**WHAT THE TASK REQUIRES:** Copy the passage below on summing even numbers with a Python loop, word for word and in full.

**DOCUMENT PASSAGE:**
----

After learning that his application was written in Python, sales executive Mr A became interested in learning Python. He joined a Python class. His instructor, Mr X, gave him an assignment to solve. Mr X asked his class to implement a Python function that will take a list of integers from 1 to 101 as input and then return the sum of the even numbers in the list. Mr A found that the required function can be implemented using the following:
  • for loop
  • while loop
Loops are best for code reusability. We use a loop to run a segment of code many times. A particular segment of code can be run using for and while loops. To get a summation of even numbers in a list, we require two steps: first we have to find the even numbers, and then we have to do the summations.

How It Works

Step 3-11-1. Implementing a for Loop

First, we are going to get the summation of even numbers in a list by using a for loop in Python:
 >>> def sumUsingForLoop(numbers) :
...       sumOfEvenNumbers = 0
...       for i in numbers :
...           if i % 2 ==0 :
...               sumOfEvenNumbers = sumOfEvenNumbers +i
...           else :
...              pass
...       return   sumOfEvenNumbers
Here we have a written a Python function named sumUsingForLoop. Our function takes as input numbers. A for loop in Python iterates over a Python sequence. If we send a list of integers, the for loop starts iterating element by element. The if block will check whether the number being considered is an even number. If the number is even, the variable sumOfEvenNumbers will be increased by this number, using summation. After completion of the iteration, the final sum will be returned.
Let’s check the working of our function:
>>> numbers = range(1,102)

----

**SUPPLIED INFORMATION:**

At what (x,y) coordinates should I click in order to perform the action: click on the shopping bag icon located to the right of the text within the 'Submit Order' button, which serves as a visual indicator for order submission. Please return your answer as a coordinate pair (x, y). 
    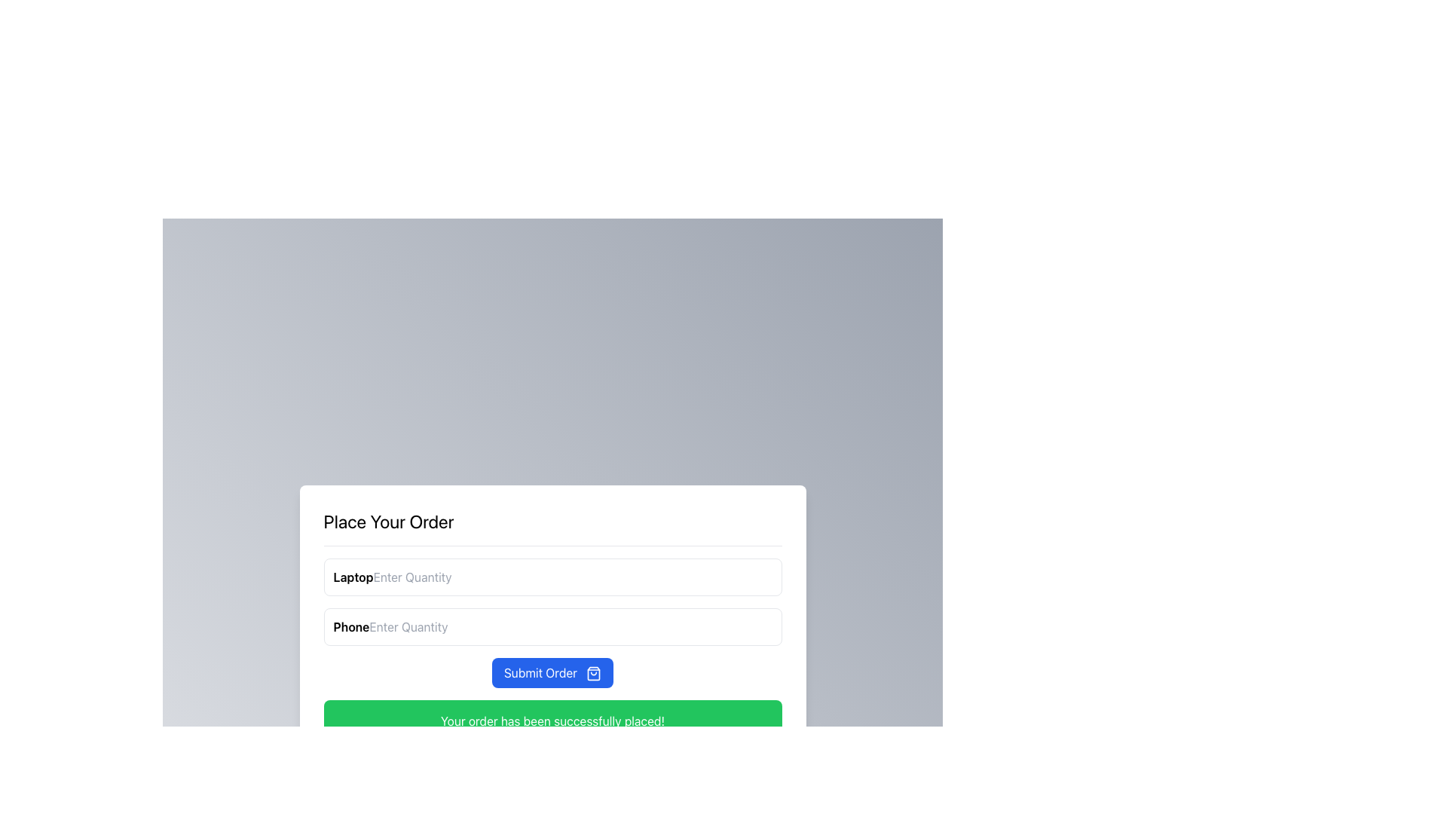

----

**THE COMPLETED TASK:**
After learning that his application was written in Python, sales executive Mr A became interested in learning Python. He joined a Python class. His instructor, Mr X, gave him an assignment to solve. Mr X asked his class to implement a Python function that will take a list of integers from 1 to 101 as input and then return the sum of the even numbers in the list. Mr A found that the required function can be implemented using the following:
  • for loop
  • while loop
Loops are best for code reusability. We use a loop to run a segment of code many times. A particular segment of code can be run using for and while loops. To get a summation of even numbers in a list, we require two steps: first we have to find the even numbers, and then we have to do the summations.

How It Works

Step 3-11-1. Implementing a for Loop

First, we are going to get the summation of even numbers in a list by using a for loop in Python:
 >>> def sumUsingForLoop(numbers) :
...       sumOfEvenNumbers = 0
...       for i in numbers :
...           if i % 2 ==0 :
...               sumOfEvenNumbers = sumOfEvenNumbers +i
...           else :
...              pass
...       return   sumOfEvenNumbers
Here we have a written a Python function named sumUsingForLoop. Our function takes as input numbers. A for loop in Python iterates over a Python sequence. If we send a list of integers, the for loop starts iterating element by element. The if block will check whether the number being considered is an even number. If the number is even, the variable sumOfEvenNumbers will be increased by this number, using summation. After completion of the iteration, the final sum will be returned.
Let’s check the working of our function:
>>> numbers = range(1,102)